**EXERCISE BRIEF:**
Copy the following records word for word.
•••••
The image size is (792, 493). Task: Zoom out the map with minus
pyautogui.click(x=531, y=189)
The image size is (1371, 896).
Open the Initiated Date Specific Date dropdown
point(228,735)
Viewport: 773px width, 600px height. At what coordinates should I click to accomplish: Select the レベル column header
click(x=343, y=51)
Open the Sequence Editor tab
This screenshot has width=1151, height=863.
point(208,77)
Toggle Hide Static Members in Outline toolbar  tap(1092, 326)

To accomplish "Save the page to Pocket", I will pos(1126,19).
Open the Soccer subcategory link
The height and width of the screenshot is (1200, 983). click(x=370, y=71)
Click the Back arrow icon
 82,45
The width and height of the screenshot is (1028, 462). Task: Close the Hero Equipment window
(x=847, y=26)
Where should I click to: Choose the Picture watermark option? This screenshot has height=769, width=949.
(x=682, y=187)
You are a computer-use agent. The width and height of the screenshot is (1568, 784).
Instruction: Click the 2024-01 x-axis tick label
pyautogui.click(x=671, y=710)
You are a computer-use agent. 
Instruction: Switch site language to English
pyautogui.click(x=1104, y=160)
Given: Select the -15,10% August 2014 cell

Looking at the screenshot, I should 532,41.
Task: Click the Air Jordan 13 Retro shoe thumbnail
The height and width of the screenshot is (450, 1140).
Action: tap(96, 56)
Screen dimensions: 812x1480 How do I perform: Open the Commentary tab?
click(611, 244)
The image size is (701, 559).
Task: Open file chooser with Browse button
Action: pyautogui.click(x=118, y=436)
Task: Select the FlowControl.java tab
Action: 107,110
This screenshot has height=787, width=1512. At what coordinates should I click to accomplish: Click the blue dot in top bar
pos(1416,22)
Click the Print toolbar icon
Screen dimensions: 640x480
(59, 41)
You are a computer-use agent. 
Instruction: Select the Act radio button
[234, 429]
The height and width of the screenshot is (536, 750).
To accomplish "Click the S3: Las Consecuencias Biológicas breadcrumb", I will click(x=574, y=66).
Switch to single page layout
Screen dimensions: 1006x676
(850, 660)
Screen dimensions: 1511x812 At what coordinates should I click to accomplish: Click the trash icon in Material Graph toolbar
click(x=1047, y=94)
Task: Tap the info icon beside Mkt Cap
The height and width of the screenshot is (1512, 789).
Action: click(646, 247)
•••••
**SOLUTION TO THIS EXERCISE:**
The image size is (792, 493). Task: Zoom out the map with minus
pyautogui.click(x=531, y=189)
The image size is (1371, 896).
Open the Initiated Date Specific Date dropdown
point(228,735)
Viewport: 773px width, 600px height. At what coordinates should I click to accomplish: Select the レベル column header
click(x=343, y=51)
Open the Sequence Editor tab
This screenshot has width=1151, height=863.
point(208,77)
Toggle Hide Static Members in Outline toolbar  tap(1092, 326)

To accomplish "Save the page to Pocket", I will pos(1126,19).
Open the Soccer subcategory link
The height and width of the screenshot is (1200, 983). click(x=370, y=71)
Click the Back arrow icon
 82,45
The width and height of the screenshot is (1028, 462). Task: Close the Hero Equipment window
(x=847, y=26)
Where should I click to: Choose the Picture watermark option? This screenshot has height=769, width=949.
(x=682, y=187)
You are a computer-use agent. The width and height of the screenshot is (1568, 784).
Instruction: Click the 2024-01 x-axis tick label
pyautogui.click(x=671, y=710)
You are a computer-use agent. 
Instruction: Switch site language to English
pyautogui.click(x=1104, y=160)
Given: Select the -15,10% August 2014 cell

Looking at the screenshot, I should 532,41.
Task: Click the Air Jordan 13 Retro shoe thumbnail
The height and width of the screenshot is (450, 1140).
Action: tap(96, 56)
Screen dimensions: 812x1480 How do I perform: Open the Commentary tab?
click(611, 244)
The image size is (701, 559).
Task: Open file chooser with Browse button
Action: pyautogui.click(x=118, y=436)
Task: Select the FlowControl.java tab
Action: 107,110
This screenshot has height=787, width=1512. At what coordinates should I click to accomplish: Click the blue dot in top bar
pos(1416,22)
Click the Print toolbar icon
Screen dimensions: 640x480
(59, 41)
You are a computer-use agent. 
Instruction: Select the Act radio button
[234, 429]
The height and width of the screenshot is (536, 750).
To accomplish "Click the S3: Las Consecuencias Biológicas breadcrumb", I will click(x=574, y=66).
Switch to single page layout
Screen dimensions: 1006x676
(850, 660)
Screen dimensions: 1511x812 At what coordinates should I click to accomplish: Click the trash icon in Material Graph toolbar
click(x=1047, y=94)
Task: Tap the info icon beside Mkt Cap
The height and width of the screenshot is (1512, 789).
Action: click(646, 247)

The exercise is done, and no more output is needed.